__Exercise details__
Reproduce verbatim the portion of the data below that begins at the line containing "Expand the All" and ends after the line containing "Click the drag".

====== Records ======

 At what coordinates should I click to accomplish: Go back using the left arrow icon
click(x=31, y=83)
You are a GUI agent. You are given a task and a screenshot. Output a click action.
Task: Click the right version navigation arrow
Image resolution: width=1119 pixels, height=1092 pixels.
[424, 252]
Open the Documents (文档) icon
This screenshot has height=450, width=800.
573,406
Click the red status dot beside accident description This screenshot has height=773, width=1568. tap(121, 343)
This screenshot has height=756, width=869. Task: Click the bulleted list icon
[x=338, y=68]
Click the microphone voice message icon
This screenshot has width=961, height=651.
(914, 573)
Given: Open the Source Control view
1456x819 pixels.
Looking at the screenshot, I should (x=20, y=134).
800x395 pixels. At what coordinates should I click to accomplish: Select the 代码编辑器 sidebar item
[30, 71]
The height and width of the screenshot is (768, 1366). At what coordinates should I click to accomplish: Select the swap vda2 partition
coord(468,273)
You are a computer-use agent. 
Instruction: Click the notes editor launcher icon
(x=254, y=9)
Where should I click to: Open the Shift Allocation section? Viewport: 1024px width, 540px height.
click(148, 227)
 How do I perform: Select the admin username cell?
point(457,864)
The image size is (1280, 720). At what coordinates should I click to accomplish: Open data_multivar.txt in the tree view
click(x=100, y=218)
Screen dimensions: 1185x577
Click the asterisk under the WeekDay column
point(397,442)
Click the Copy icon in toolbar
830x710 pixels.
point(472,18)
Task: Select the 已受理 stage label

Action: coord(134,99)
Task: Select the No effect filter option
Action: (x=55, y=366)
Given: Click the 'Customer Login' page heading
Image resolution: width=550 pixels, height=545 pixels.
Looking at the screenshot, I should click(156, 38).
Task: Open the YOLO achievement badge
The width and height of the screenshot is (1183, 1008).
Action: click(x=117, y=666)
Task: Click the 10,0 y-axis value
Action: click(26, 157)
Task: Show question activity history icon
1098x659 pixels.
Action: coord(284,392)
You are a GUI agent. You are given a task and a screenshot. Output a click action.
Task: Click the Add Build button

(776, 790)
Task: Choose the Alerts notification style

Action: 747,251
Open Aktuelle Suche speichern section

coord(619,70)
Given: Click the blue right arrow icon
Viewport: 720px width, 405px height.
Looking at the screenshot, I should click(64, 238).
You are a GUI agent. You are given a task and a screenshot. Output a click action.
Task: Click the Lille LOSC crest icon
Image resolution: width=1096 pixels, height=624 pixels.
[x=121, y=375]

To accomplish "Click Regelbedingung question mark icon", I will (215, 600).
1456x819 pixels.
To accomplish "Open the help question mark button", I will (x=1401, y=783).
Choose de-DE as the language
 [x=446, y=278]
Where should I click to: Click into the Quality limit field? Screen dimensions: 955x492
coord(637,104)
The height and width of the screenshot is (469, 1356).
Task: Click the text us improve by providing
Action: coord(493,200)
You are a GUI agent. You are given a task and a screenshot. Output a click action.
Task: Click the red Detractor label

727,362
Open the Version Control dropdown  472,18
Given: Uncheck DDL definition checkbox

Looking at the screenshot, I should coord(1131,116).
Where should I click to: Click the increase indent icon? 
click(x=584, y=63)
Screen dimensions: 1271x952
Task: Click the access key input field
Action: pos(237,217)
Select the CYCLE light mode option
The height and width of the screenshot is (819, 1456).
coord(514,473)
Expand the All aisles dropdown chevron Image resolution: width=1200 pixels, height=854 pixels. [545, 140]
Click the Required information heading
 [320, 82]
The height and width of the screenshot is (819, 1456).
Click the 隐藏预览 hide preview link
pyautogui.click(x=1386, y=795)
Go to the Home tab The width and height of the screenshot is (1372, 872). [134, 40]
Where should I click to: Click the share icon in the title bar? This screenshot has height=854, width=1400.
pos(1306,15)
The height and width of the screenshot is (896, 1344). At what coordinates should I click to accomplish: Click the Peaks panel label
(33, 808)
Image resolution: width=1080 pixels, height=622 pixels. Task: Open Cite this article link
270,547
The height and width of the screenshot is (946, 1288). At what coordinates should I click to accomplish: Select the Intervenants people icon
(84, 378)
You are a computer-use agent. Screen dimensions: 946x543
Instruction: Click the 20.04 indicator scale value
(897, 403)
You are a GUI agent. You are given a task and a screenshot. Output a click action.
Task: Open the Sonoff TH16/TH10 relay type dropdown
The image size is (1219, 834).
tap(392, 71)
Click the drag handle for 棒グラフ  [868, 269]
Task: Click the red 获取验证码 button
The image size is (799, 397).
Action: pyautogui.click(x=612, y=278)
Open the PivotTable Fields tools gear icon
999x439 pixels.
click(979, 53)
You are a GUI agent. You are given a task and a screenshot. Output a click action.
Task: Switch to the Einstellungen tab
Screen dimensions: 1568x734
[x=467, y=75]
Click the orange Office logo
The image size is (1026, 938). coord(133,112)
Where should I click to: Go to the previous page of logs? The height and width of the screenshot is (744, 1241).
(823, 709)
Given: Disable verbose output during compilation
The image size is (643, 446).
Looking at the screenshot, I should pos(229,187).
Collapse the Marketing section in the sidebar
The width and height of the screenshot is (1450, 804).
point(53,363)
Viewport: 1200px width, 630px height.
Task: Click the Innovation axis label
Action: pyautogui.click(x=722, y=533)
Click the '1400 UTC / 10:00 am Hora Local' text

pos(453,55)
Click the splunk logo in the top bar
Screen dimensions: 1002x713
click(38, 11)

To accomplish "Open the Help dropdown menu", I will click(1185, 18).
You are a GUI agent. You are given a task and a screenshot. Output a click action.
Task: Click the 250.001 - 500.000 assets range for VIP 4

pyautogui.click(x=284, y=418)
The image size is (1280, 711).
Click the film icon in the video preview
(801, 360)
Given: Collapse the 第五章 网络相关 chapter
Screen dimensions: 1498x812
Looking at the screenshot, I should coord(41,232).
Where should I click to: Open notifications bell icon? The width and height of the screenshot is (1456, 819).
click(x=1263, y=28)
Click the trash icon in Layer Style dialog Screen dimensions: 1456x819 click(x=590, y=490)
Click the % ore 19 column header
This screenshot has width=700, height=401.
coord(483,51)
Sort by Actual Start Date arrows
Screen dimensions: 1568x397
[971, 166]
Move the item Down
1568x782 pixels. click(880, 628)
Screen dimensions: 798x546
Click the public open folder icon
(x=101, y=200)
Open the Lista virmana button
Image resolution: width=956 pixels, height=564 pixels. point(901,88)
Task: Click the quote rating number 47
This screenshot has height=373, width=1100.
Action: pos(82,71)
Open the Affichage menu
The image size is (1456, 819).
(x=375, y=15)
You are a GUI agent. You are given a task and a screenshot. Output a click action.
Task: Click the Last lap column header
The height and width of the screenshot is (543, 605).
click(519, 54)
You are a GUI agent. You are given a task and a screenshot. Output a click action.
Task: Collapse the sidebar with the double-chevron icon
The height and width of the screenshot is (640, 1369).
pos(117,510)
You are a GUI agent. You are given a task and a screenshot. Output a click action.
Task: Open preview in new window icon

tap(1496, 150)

======

__Exercise output__
Expand the All aisles dropdown chevron Image resolution: width=1200 pixels, height=854 pixels. [545, 140]
Click the Required information heading
 [320, 82]
The height and width of the screenshot is (819, 1456).
Click the 隐藏预览 hide preview link
pyautogui.click(x=1386, y=795)
Go to the Home tab The width and height of the screenshot is (1372, 872). [134, 40]
Where should I click to: Click the share icon in the title bar? This screenshot has height=854, width=1400.
pos(1306,15)
The height and width of the screenshot is (896, 1344). At what coordinates should I click to accomplish: Click the Peaks panel label
(33, 808)
Image resolution: width=1080 pixels, height=622 pixels. Task: Open Cite this article link
270,547
The height and width of the screenshot is (946, 1288). At what coordinates should I click to accomplish: Select the Intervenants people icon
(84, 378)
You are a computer-use agent. Screen dimensions: 946x543
Instruction: Click the 20.04 indicator scale value
(897, 403)
You are a GUI agent. You are given a task and a screenshot. Output a click action.
Task: Open the Sonoff TH16/TH10 relay type dropdown
The image size is (1219, 834).
tap(392, 71)
Click the drag handle for 棒グラフ  [868, 269]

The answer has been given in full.